*PROBLEM REQUIREMENTS*: Omitting the pictures, print every line below exactly as it stands.

*PROVIDED RECORDS*:
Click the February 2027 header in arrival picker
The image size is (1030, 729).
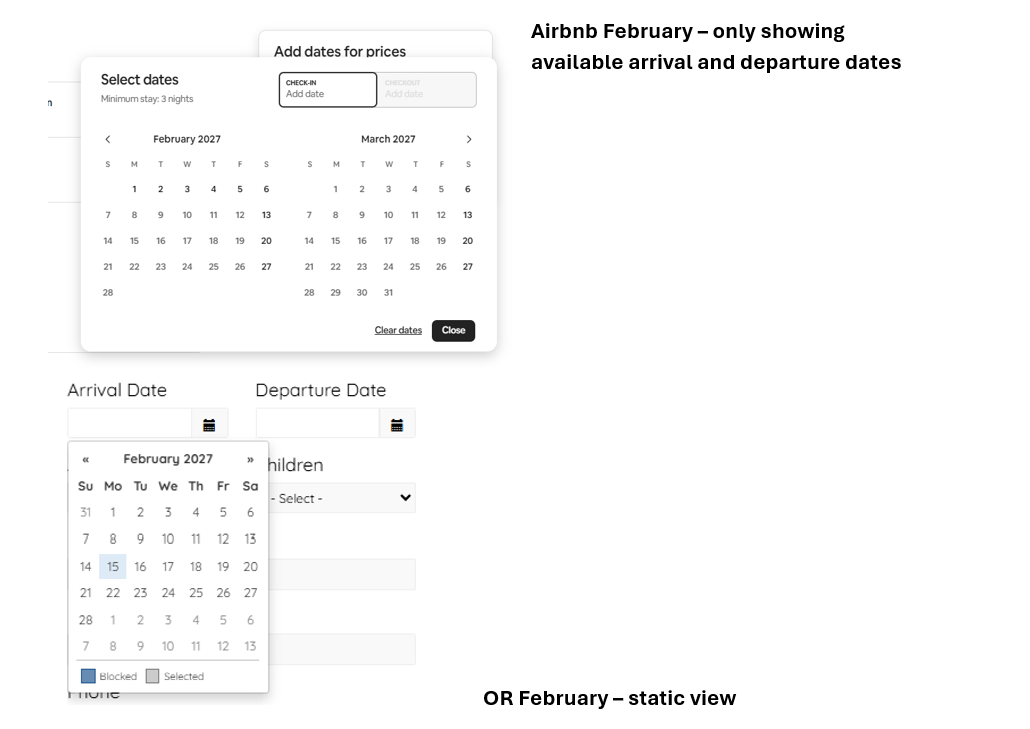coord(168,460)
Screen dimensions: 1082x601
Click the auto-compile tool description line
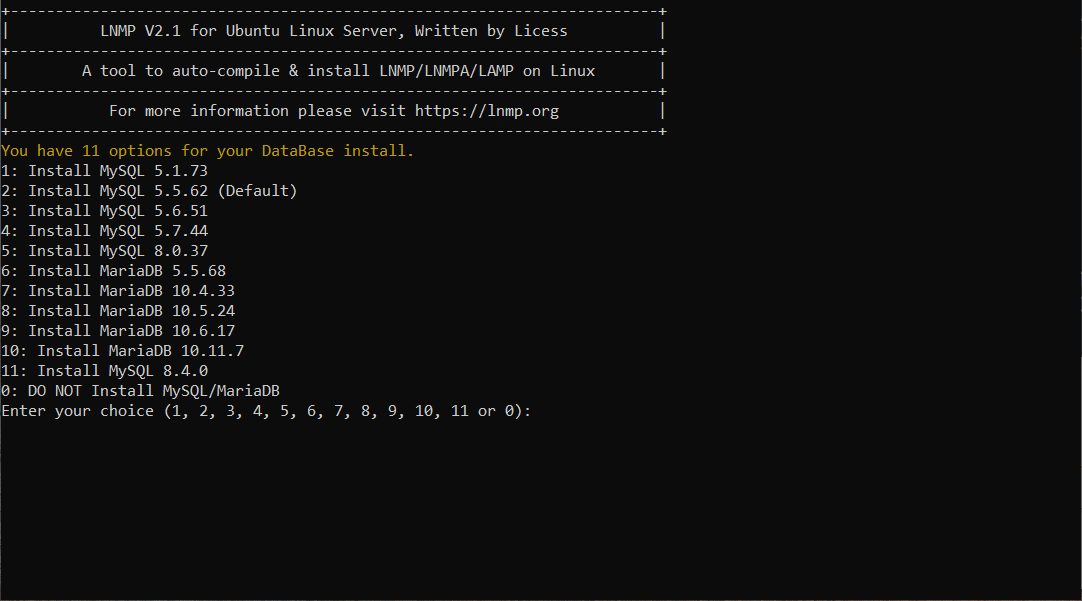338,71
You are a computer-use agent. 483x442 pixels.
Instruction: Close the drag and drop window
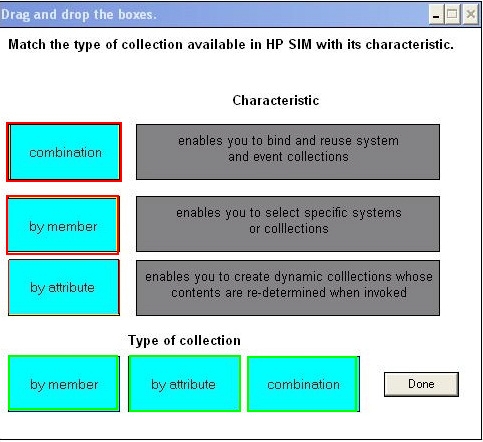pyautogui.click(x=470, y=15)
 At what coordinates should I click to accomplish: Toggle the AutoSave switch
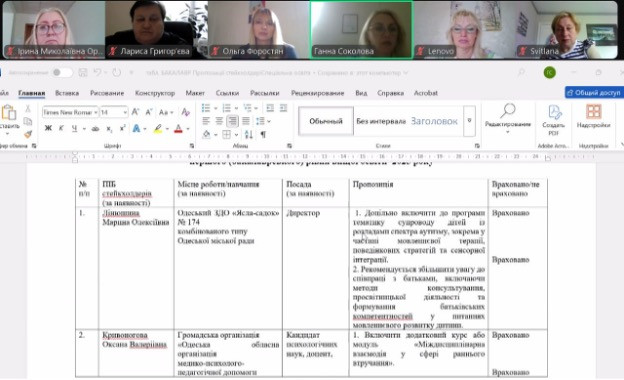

*EXERCISE SOLUTION*:
Click the February 2027 header in arrival picker
The image size is (1030, 729).
coord(168,460)
Screen dimensions: 1082x601
Click the auto-compile tool description line
338,71
You are a computer-use agent. 483x442 pixels.
Instruction: Close the drag and drop window
pyautogui.click(x=470, y=15)
 At what coordinates should I click to accomplish: Toggle the AutoSave switch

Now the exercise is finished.